This Week in Abortion: #WeCount, Ballot Measure Road Blocks, and a Spreadsheet
A collection of good reads, events from the week, and policy insights.
Welcome back to This Week in Abortion - Your weekly substack roundup of good reads, news updates, and policy insights on abortion. In the news this week are the #WeCount Report, anti-access ballot measure moves, and a prison sentence.
But first, a long time ago my husband and I were debating if and why football has so much religion attached to it. This was in the before (kid) times so, naturally, we debated inputs and he built a spreadsheet. I had forgotten all about it until Harrison Butker’s over-the-top commencement speech made the news.
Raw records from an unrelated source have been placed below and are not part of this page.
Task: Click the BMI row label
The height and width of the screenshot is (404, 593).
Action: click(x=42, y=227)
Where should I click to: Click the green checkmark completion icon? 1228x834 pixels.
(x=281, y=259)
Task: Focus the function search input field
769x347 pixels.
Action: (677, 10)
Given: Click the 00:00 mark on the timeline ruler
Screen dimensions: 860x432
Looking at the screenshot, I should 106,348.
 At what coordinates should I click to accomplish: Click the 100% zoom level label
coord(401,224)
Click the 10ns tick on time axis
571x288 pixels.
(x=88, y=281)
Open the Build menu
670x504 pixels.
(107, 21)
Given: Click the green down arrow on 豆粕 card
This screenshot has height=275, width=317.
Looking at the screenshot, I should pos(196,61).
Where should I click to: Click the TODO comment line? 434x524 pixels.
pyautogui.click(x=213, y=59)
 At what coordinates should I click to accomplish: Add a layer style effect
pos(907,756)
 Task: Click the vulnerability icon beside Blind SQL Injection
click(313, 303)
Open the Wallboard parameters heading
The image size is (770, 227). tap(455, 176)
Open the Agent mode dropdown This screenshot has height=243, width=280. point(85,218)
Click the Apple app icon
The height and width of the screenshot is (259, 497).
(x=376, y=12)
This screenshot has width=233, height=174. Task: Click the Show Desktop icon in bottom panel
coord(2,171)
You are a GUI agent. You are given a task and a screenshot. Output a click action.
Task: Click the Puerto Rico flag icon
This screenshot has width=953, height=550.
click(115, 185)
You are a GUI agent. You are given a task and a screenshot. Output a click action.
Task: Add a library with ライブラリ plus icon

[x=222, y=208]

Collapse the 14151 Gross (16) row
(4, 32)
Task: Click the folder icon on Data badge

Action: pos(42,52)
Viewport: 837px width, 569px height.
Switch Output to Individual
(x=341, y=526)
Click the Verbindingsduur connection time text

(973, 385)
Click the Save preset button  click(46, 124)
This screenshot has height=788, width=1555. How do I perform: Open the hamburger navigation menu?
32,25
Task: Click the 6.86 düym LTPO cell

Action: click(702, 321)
The data show that football is a religious sport. That’s not surprising, but it’s interesting to see it even in these rough numbers. Compared to baseball (if someone wants to add basketball, message me), key players (quarterbacks and pitchers) on the whole come from more religious, Christian, states and are more comfortable publicly asserting their beliefs. The data is from 2018, but it remains fun dive.
Good Reads
Primaries are really important elections. (Ask me why, I dare you!) If you are in Georgia May 21 is also the only chance you’ll have to cast a vote for a Supreme Court candidate in a race that Jeff Amy explains has become a fight over abortion access.
Settle in with a cup of coffee before reading this piece by Alana Semuels. It’s a long but detailed and well-written article on IUD/long-acting reversible contraceptives and the tendency for doctors to recommend them over-enthusiastically - with classist and racist outcomes. According to Semuels, “doctors in states with restrictive abortion laws are redoubling their emphasis on the use of LARCs,” which is both a natural response based on where the field is right now but/and yet another form of institutional control over our uteri.
Eleanor Klibanoff writes about Jonathan Mitchell and his legal crusade in Texas against abortion, which includes “targeting individual women.”
The latest #WeCount report is out, which is the most comprehensive, timely, quantification of abortion care in the country. See some key points below and read a longer summary on Axios.:
Overall there were more abortions in 2023 than in 2022.
Illinois, Florida, and California saw the most surges in demand for abortion in the 18 months post-Dobbs. That’s of course going to change for Florida now that it is operating under a 4/6-week ban.
It seems like shield laws that protect providers in pro-access states who treat patients in anti-access states were helpful. Half of all telehealth abortions were provided under these protections.
“Increased numbers of abortions in states that permit abortion likely represent a combination of two main factors: people traveling from states where they cannot access care, and increased abortions among residents of states where abortion remains legal.”
As the report itself notes, “measuring abortion access and use is fraught with challenges.” But, what they are sharing is, if anything, likely an undercount.
Top News and Events
An anti-access South Dakota group is actively scamming citizens of the state in the hopes of getting them to remove their names from a petition for a pro-access ballot amendment. That’s not my characterization, that’s how the (Republican) SD Secretary of State describes it.
It looks like Missouri legislators were successful in their attempt to filibuster a bill that could have made changes to the state’s ballot initiative rules and made it difficult to pass a pro-access ballot initiative in November. There are still a few couple more days in the session, but I’m hopeful that the bill’s backers won’t get their act together.
Arkansas is still building that anti-access monument.
Arizona is operating under a 13/15-week ban until at least Sept 26, and hopefully up until the election. It’s complicated, but check in with the AP if you are curious. Then, we’ll see what voters have to say when they consider a pro-access ballot measure.
Lauren Handy was sentenced to five years in prison for invading and blockading a reproductive health clinic in Washington in 2020. See the AP for the facts in the case, and then head over to Breitbart for a view from the anti-access side.